◆ Exercise
Would you please transcribe, exactly as written, the lines of the entries below starting at the one that holds "Visit the @TheAcademy" and ending at the one that holds "is (1500, 812).", both included?

★ ★ ★

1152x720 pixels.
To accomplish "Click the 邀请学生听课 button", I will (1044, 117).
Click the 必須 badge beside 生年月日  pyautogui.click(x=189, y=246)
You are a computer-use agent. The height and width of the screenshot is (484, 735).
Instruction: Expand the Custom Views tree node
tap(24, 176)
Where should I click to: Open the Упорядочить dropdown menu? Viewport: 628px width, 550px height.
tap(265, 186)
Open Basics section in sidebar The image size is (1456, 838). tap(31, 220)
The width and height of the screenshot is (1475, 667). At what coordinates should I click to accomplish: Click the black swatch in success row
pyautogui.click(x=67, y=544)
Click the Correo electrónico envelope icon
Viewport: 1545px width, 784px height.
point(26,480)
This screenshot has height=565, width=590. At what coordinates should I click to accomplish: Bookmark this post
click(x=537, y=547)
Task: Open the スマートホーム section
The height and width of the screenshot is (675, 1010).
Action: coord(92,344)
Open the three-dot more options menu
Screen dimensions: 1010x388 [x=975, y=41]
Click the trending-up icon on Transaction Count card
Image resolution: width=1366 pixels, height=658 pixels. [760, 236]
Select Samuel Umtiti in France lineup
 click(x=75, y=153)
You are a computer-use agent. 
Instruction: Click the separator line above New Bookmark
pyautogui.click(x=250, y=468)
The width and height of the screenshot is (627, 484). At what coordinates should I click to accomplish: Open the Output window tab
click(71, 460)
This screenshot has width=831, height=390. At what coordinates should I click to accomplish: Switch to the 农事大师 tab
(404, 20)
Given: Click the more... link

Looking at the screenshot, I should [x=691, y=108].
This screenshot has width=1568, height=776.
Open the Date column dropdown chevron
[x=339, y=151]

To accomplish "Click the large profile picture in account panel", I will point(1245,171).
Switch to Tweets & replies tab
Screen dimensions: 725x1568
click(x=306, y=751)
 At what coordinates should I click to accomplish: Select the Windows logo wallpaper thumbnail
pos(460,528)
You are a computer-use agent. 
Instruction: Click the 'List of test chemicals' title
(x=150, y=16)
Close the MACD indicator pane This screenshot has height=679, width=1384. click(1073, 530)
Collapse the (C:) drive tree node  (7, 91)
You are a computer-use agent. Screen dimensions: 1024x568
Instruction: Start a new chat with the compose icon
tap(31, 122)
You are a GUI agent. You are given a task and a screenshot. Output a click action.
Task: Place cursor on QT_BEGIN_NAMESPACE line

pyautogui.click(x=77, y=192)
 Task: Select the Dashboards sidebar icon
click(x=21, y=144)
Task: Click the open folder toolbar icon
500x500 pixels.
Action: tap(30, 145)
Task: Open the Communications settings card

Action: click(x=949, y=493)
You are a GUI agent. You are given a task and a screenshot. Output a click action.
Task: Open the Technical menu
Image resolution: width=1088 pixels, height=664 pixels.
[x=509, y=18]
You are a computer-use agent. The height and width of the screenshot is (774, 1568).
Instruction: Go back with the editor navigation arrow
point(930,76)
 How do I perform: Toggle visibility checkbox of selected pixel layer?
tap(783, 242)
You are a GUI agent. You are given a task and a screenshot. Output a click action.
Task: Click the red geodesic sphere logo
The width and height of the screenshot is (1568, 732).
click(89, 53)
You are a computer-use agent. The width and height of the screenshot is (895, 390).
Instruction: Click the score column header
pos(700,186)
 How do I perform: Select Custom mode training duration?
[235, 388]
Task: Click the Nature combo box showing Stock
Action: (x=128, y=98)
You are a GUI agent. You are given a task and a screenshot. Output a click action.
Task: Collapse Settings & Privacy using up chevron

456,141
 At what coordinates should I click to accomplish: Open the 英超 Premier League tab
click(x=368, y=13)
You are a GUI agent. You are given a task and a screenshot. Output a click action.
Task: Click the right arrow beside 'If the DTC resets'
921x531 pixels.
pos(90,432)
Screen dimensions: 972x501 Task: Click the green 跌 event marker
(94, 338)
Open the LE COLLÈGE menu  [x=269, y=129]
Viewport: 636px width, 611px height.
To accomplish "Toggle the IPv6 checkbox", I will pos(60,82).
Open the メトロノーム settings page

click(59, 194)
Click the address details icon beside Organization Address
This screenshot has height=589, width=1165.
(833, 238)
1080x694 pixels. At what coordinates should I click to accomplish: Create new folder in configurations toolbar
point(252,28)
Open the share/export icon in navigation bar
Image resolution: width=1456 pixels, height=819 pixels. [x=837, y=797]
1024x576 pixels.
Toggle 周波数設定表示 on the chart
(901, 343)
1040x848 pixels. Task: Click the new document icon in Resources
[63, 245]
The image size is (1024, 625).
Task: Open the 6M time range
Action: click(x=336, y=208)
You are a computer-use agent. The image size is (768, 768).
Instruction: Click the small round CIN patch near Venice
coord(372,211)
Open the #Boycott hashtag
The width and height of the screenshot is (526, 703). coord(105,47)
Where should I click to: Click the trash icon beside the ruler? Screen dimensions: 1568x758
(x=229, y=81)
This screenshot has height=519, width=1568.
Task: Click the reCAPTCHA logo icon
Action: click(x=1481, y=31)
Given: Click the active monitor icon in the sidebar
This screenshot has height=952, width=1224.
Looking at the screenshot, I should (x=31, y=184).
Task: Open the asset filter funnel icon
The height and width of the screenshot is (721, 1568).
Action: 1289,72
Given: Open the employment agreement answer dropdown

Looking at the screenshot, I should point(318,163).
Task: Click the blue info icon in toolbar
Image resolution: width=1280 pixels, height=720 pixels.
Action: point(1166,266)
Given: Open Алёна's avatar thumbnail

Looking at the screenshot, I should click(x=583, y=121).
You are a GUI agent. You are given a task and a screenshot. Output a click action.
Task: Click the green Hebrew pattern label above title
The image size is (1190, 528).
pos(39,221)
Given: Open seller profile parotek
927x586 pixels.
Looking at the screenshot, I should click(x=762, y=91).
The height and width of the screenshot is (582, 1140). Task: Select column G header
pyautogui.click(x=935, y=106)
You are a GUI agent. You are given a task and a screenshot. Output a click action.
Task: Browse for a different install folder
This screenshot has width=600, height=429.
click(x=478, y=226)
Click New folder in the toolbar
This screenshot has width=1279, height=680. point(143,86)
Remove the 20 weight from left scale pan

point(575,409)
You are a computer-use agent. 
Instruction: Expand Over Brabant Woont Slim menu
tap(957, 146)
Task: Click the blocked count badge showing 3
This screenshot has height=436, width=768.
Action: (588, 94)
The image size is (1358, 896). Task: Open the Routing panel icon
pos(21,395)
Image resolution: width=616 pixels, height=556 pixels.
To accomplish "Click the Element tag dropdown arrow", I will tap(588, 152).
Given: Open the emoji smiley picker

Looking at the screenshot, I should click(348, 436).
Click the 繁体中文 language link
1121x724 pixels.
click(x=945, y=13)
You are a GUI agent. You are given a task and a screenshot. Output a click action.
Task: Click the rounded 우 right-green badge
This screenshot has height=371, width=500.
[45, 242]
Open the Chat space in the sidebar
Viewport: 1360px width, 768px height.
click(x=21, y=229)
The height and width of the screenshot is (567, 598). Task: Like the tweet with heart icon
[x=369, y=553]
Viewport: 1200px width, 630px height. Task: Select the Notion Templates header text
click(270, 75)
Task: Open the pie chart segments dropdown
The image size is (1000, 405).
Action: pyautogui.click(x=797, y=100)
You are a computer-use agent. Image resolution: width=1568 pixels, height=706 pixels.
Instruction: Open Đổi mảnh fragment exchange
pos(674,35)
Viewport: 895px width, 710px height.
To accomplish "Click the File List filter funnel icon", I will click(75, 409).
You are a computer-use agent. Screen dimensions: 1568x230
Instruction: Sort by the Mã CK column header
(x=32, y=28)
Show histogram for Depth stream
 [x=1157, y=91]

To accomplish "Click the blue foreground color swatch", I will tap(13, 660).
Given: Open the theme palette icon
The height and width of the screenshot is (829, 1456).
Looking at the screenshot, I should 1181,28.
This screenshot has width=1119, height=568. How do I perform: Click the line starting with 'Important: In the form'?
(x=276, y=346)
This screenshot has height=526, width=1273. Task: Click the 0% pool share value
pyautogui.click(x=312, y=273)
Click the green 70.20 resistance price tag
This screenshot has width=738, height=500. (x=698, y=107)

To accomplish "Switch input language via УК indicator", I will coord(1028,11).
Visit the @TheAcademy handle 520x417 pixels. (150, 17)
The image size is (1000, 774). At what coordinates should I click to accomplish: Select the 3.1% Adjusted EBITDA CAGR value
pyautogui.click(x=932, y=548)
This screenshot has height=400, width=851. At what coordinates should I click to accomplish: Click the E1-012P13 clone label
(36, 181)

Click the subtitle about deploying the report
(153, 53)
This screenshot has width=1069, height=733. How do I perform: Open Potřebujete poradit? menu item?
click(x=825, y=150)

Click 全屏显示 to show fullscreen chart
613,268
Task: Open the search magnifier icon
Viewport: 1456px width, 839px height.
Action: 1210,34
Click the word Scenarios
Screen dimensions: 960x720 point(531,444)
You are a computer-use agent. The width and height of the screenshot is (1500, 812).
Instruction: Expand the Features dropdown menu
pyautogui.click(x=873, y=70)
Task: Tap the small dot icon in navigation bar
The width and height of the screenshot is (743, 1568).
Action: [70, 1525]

★ ★ ★

◆ Result of the task
Visit the @TheAcademy handle 520x417 pixels. (150, 17)
The image size is (1000, 774). At what coordinates should I click to accomplish: Select the 3.1% Adjusted EBITDA CAGR value
pyautogui.click(x=932, y=548)
This screenshot has height=400, width=851. At what coordinates should I click to accomplish: Click the E1-012P13 clone label
(36, 181)

Click the subtitle about deploying the report
(153, 53)
This screenshot has width=1069, height=733. How do I perform: Open Potřebujete poradit? menu item?
click(x=825, y=150)

Click 全屏显示 to show fullscreen chart
613,268
Task: Open the search magnifier icon
Viewport: 1456px width, 839px height.
Action: 1210,34
Click the word Scenarios
Screen dimensions: 960x720 point(531,444)
You are a computer-use agent. The width and height of the screenshot is (1500, 812).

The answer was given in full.